*Document passage*:

──────

Company quality, value and sustainability measures, and ratios between them or other measures, including compliance, safety, environmental and employee matters;

 

   

Project completion measures, and ratios between them or other measures, including satisfaction of interim milestones regarding budgets and deadlines, and satisfaction of project deadlines and budget amounts;

 

   

Measures relating to acquisitions, divestitures, dispositions or customer satisfaction, and ratios between them or other measures;

 

   

Additional ratios between the above categories, including margins, liquidity measures, which include debt to earnings (including EBITDA, EBIT, EBITD and EBITA), interest expense and/or other fixed charges, earnings (including EBITDA, EBIT, EBITD and EBITA) to interest expense and/or other fixed charges, and earnings before or after the effect of items such as interest, taxes, depreciation and amortization.

 

The Committee may in its discretion also determine to use other objective performance measures as Performance Criteria.

 

Unless otherwise provided in an award agreement, the following provisions apply if the recipient of a Performance Award ceases to be an employee for any reason prior to payment of the Performance Award:

 

(i) If a grantee ceases to be an employee by reason of retirement, disability or death, the employee will be entitled to a pro-rata portion of the Performance Award based upon the number of whole and partial months of employment during the Performance Period, contingent upon achievement of the performance goals and subject to any negative discretion retained by the Committee; and

 

(ii) If a grantee ceases to be an employee for any reason other than retirement, disability or death, any Performance Award shall be immediately forfeited.

──────

*Data segment*:
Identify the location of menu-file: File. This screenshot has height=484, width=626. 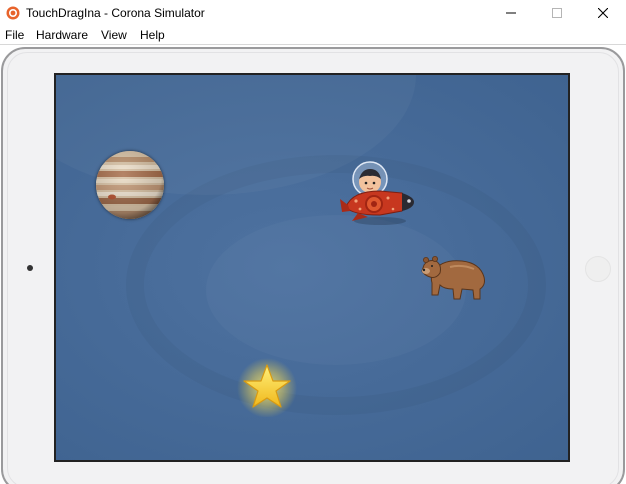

──────

*Tasks to carry out*:
**A)** Restate the performance award provisions, everything from "(ii) If a grantee" down to "be immediately forfeited.", swapping "forfeited" for "canceled".
**B)** Answer these questions on the performance award provisions:
(i) Which four earnings measures are listed in parentheses?
(ii) Who may choose to use other objective performance measures as Performance Criteria?
(iii) For a grantee who retires, becomes disabled or dies, what is the pro-rata portion of the Performance Award based upon?

*Answers by task*:
**A)**
(ii) If a grantee ceases to be an employee for any reason other than retirement, disability or death, any Performance Award shall be immediately canceled.

**B)**
(i) EBITDA, EBIT, EBITD and EBITA.
(ii) The Committee, in its discretion.
(iii) The number of whole and partial months of employment during the Performance Period.